### [Directions for this task]
Copy nothing but the lines running from the one containing "Given: Click the Keresés search field" through the end of the listing below. Drop the pictures.

### [Data for this exercise]
——
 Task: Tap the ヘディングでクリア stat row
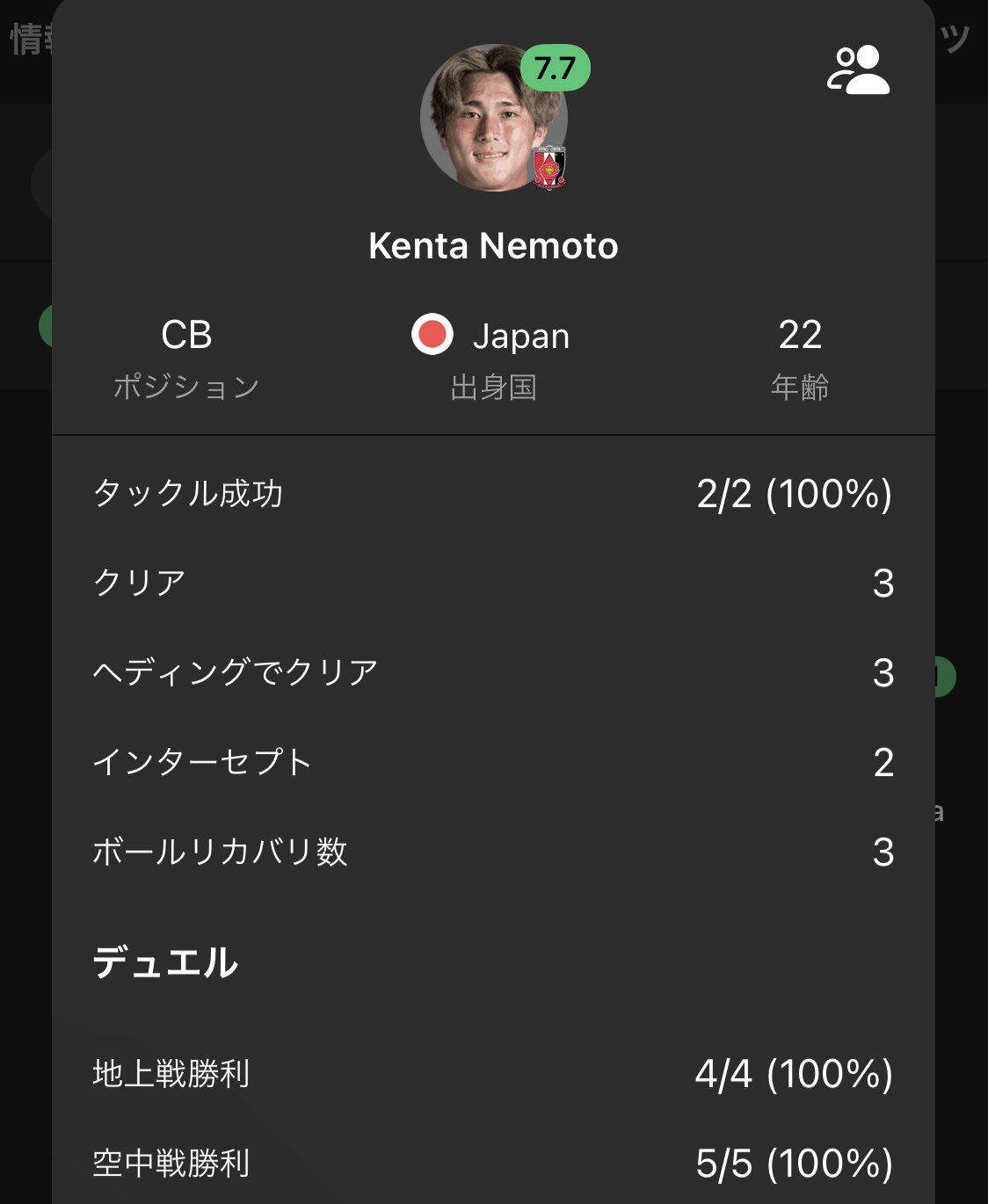pyautogui.click(x=493, y=673)
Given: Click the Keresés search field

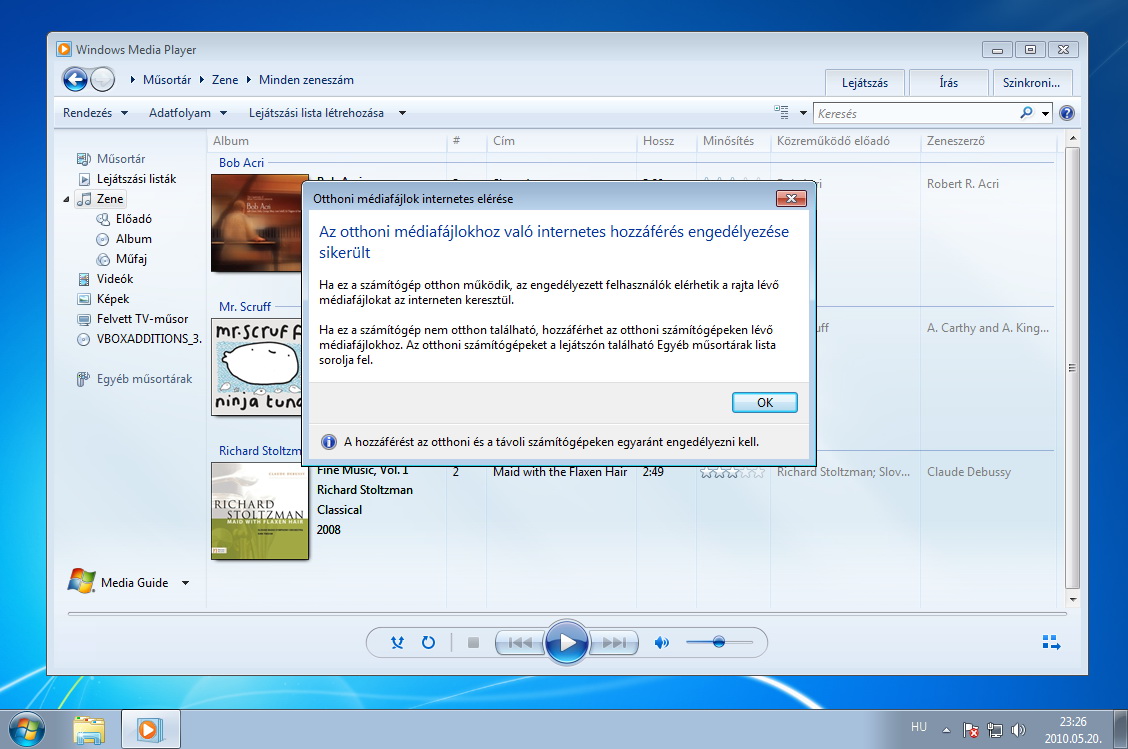Looking at the screenshot, I should [915, 113].
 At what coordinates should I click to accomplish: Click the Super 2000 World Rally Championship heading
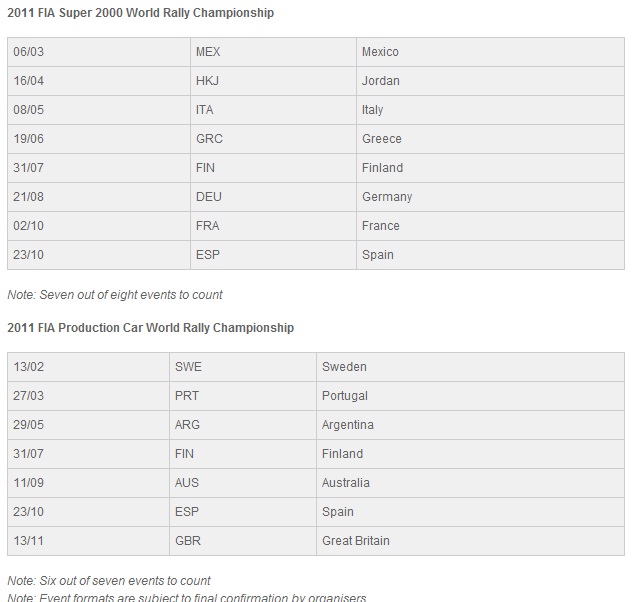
——
### [Solution]
Given: Click the Keresés search field

Looking at the screenshot, I should [915, 113].
 At what coordinates should I click to accomplish: Click the Super 2000 World Rally Championship heading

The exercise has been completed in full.